→ Assigned task
With the pictures left out, reproduce exactly the lines running from the line with "Image resolution: width=1000" to the last line of the material below.
══ Supplied information
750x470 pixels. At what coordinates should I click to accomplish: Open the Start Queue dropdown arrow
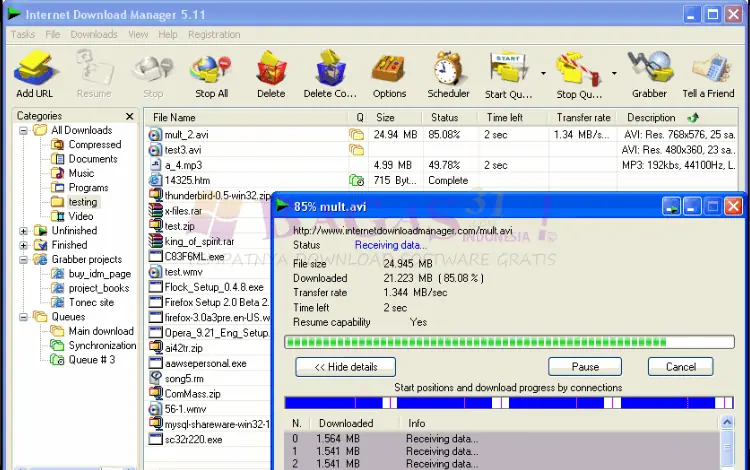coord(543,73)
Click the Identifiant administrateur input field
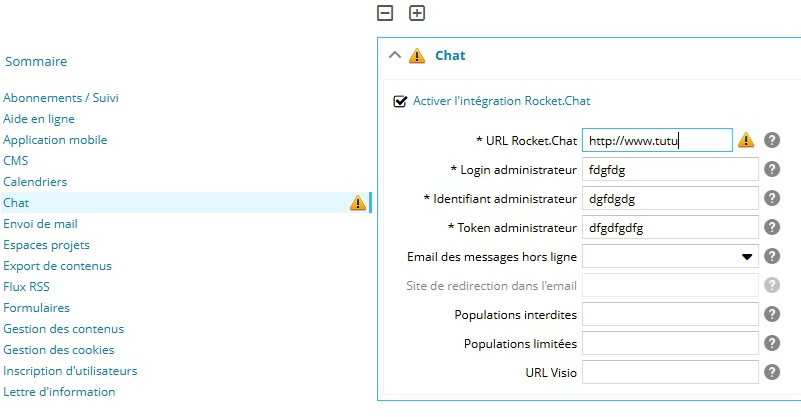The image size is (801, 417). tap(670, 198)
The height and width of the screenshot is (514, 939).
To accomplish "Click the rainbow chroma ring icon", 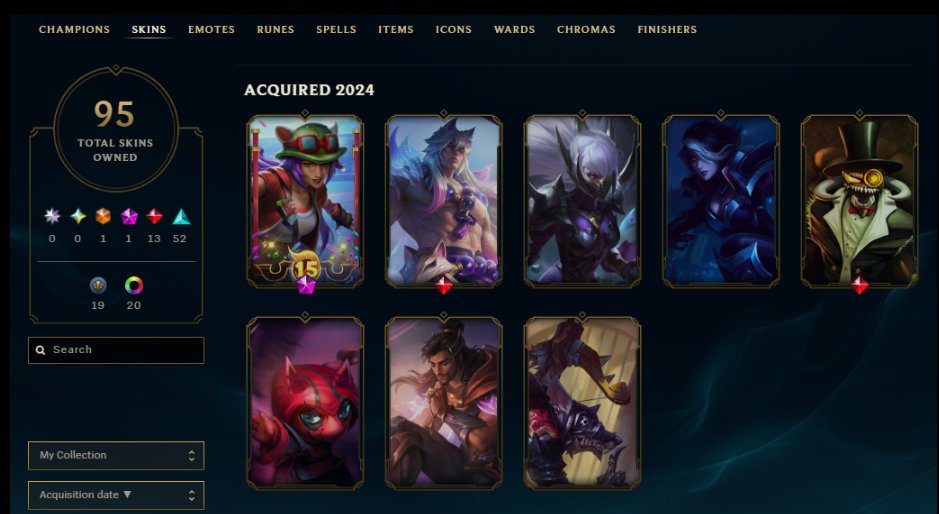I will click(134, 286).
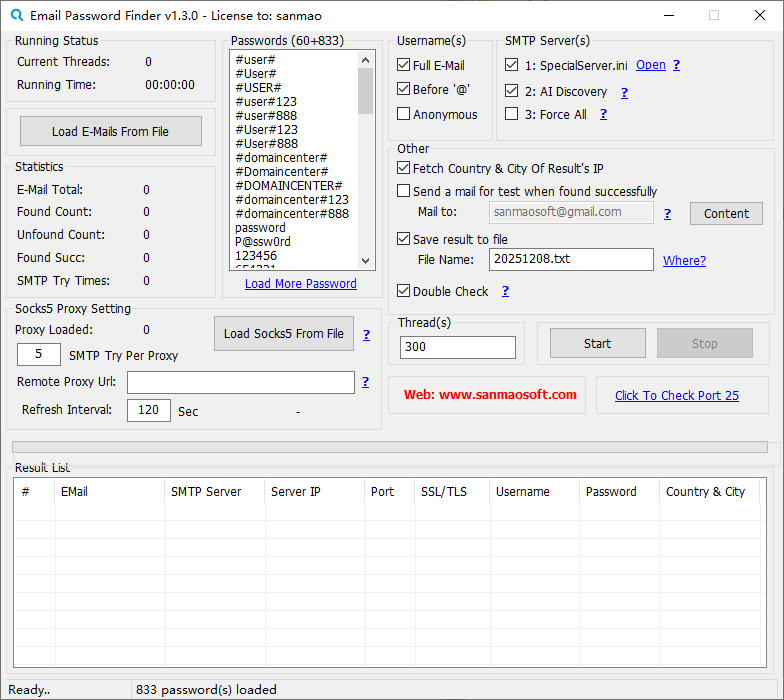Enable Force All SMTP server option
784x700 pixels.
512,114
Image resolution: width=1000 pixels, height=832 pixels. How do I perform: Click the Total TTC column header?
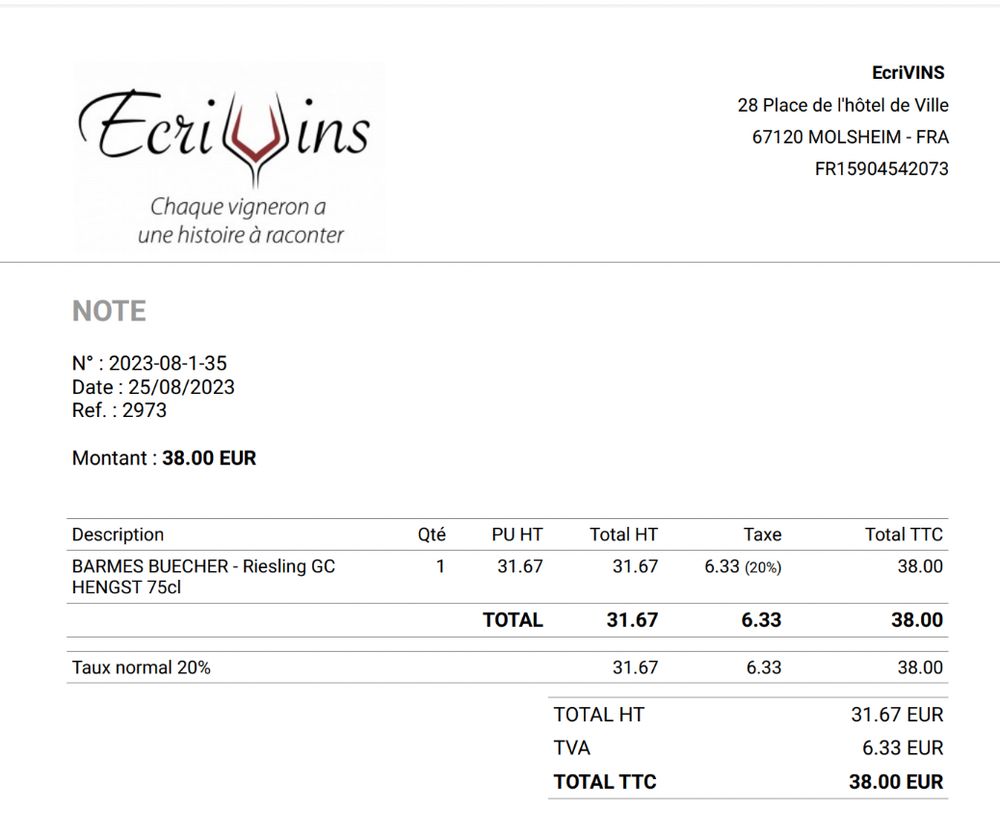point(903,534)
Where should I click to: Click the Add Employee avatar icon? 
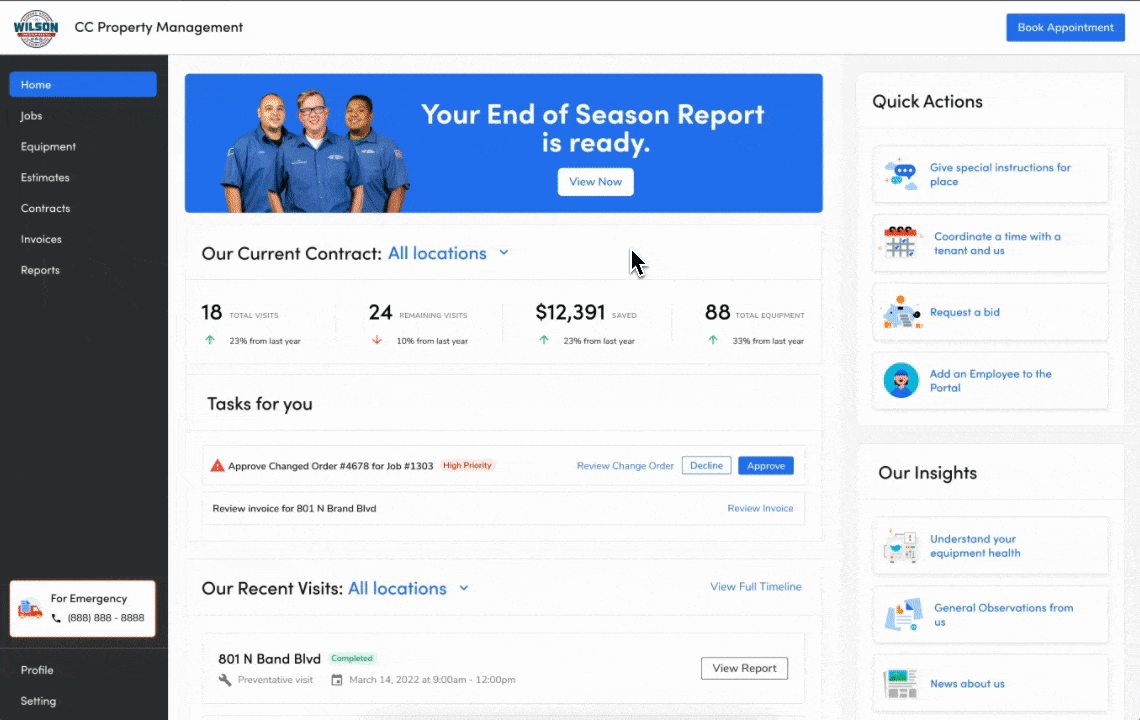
════
→ Written reply
Image resolution: width=1000 pixels, height=832 pixels. How do I perform: Click the Total TTC column header?
point(903,534)
Where should I click to: Click the Add Employee avatar icon? 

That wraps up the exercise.